December 18, 2014 at 1:42 pm
Hoping someone has had experience importing data from SQL into SPSS. Obviously I would love to be able to perform this dynamically or on-demand from the users but I'm even having difficulty getting them the data they need.
The output they require contains over 1000 columns. I've never used SPSS before (and currently don't even have a license or have it installed) but apparently the data needs to be extremely flat so pretty much everything needs to be a column and each main entity can only have one row. I've got a pivot that works nicely to dynamically generate variable columns but SQL itself chokes on this much data in one row.
I see I can import from an ODBC database but without the data flattened out, it won't do the users any good.
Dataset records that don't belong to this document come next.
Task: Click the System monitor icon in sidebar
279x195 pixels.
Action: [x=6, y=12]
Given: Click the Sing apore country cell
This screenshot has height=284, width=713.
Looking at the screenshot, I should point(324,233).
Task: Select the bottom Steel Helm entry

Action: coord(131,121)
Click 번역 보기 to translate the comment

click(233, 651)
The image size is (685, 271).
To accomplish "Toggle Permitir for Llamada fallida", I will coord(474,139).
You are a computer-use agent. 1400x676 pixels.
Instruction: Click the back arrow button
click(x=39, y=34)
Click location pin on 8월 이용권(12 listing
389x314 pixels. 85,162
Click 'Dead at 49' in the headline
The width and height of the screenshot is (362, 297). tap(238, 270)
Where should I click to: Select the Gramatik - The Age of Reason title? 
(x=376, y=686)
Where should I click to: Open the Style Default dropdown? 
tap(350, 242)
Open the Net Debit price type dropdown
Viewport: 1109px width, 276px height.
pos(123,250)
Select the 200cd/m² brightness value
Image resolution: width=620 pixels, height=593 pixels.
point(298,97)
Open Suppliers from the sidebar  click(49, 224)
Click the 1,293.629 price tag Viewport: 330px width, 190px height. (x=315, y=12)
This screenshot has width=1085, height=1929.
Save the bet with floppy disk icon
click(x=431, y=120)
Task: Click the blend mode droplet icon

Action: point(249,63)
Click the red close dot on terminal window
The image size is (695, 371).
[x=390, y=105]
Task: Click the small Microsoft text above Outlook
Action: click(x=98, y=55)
Has anyone come across a solution for this? Is this a normal case for Statistical tools?
Thanks for any direction you can provide.
December 19, 2014 at 11:41 am
Beth, I don't remember much about SPSS from school, but I do use SAS every day, and it is 'normal' for stats procedures to run on a de-normalized dataset, where each observation (row) contains variables (columns) that would be stored in many related tables in a relational database. There are really two important steps in doing a statistical analysis: 1) create the dataset you need, and 2) perform the stats procedures on that dataset. I have found that some statisticians do not get involved with creating the dataset, they only put in a request to someone able to pull the data to create the dataset and make it available for analysis. However, there are many stats folks able to do both. Any stats package (including SPSS) has the ability to merge several normalized datasets into one 'flat' dataset for analysis. I would suggest you find a SPSS programmer able to do this, so you would only have to worry about importing the normalized datasets, then do the merging in SPSS. Just my two cents.